Dick started back up the point. In front of the Van der Hoevels’ cottage he saw Parker’s VW station wagon. Dick parked alongside and started down the path. From Spartina he’d seen that the porch had been knocked into the creek, but the main part of the cottage was standing, although the doors and windows had popped. Dick was about to shout to Parker when he heard voices. The low sun was in his eyes. He took a step forward into the shadow of the house. His foot crunched on a piece of glass. He looked down at it, and then up when he heard a woman moaning. He saw Marie’s head appear in profile in the side of the bay window. There was no glass in it, though the network of lozenge mullions was half intact, sagging outward.

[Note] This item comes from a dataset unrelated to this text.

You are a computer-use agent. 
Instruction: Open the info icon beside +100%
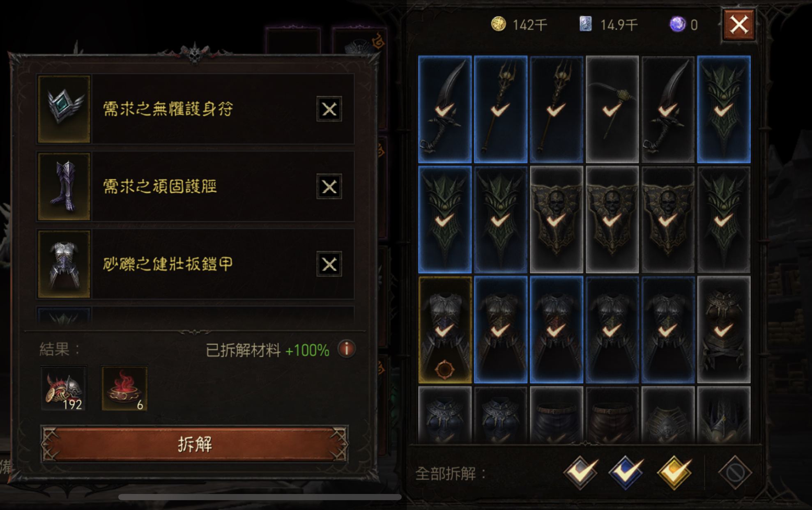(x=346, y=349)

Dick thought she was crying over her house. Her head moved backward and disappeared. Her arms and hands reappeared. She picked up the long cushion of the window seat, shook it, flipped it over, and ran one hand over it. Her head reappeared, her cheek drowned in her loose hair. Her hands slid along the cushion and braced against the windowsill. Her shoulders were moving as though she was sobbing. She lowered her forehead onto the cushion.

Dick began to back away. He hadn’t thought she’d have cared so much about the cottage. But maybe they were wiped out. Uninsured …

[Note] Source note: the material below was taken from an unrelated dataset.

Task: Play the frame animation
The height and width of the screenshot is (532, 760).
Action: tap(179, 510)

Her head and shoulders were suddenly covered. It was so abrupt Dick jumped sideways. She made another noise. It took him a moment to realize she was laughing. What was covering her head was her long skirt, flipped up.

Dick’s right ribs hurt from having jerked so suddenly. He tucked his elbow over them and kept crabbing away, off the path now, in between the ornamental bushes.

Well, that’s another way to take it, he thought, when your house is coming down around your ears. Now he was into the raspberry bushes. He ripped his pants leg free from a tendril. He looked back, ashamed but prickled and heated up in spite of himself. Schuyler’s head came forward, his chin on her back. It wasn’t Schuyler. It was Parker.

Jesus, Parker. Of course. It was Parker’s car. You son of a bitch, Parker. You’ll do anything.

Dick turned away, tucked his chin down. He clambered over a skinny uprooted pine. He got his hand gummy pushing away a branch. He was surprised at how churned he felt, how nasty he felt himself. He was angry that he was stuck with seeing it. Angry at the sharp sticky impression he carried away. Angry that he looked back once more.

They were just rearranging themselves. Dick backed away. They got up lengthwise on the window seat, face to face, their feet toward him. He almost laughed when he saw they both had their sneakers on. Two pairs of sneakers. All four sneakers allemande left, and do-si-do. Bow to your partner.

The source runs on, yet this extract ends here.